Abstract
In bioproduction processes cellular heterogeneity can cause unpredictable process outcomes or even provoke process failure. Still, cellular heterogeneity is not examined systematically in bioprocess research and development. One reason for this shortcoming are the applied average bulk analyses, which are not able to detect cell-to-cell differences. In this work we present a microfluidic tool for single-cell cultivation of mammalian suspension cells (MaSC). The design of our platform allows long-term cultivation at highly controllable environments. As model system CHO K1 cells were cultivated over 150 h. Growth behavior was analyzed on single-cell level and resulted in growth rates between 0.85 – 1.16 d-1, which are comparable to classical cultivation approaches such as shake flask and labscale bioreactor.

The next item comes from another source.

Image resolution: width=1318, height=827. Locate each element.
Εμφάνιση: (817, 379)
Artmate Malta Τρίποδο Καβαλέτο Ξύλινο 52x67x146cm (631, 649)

At the same time, heterogeneous growth and division behavior, e.g., unequal division time, as well as rare cellular events like polynucleation or reversed mitosis were observed, which would have remained undetected in a standard population analysis based on average measurements. Therefore, MaSC will open the door for systematic single-cell analysis of mammalian suspension cells. Possible fields of application represent basic research topics like cell-to-cell heterogeneity studies, clonal stability, pharmaceutical drug screening and stem cell research, as well as bioprocess related topics such as media development and novel scale-down approaches.
Competing Interest Statement
The authors have declared no competing interest.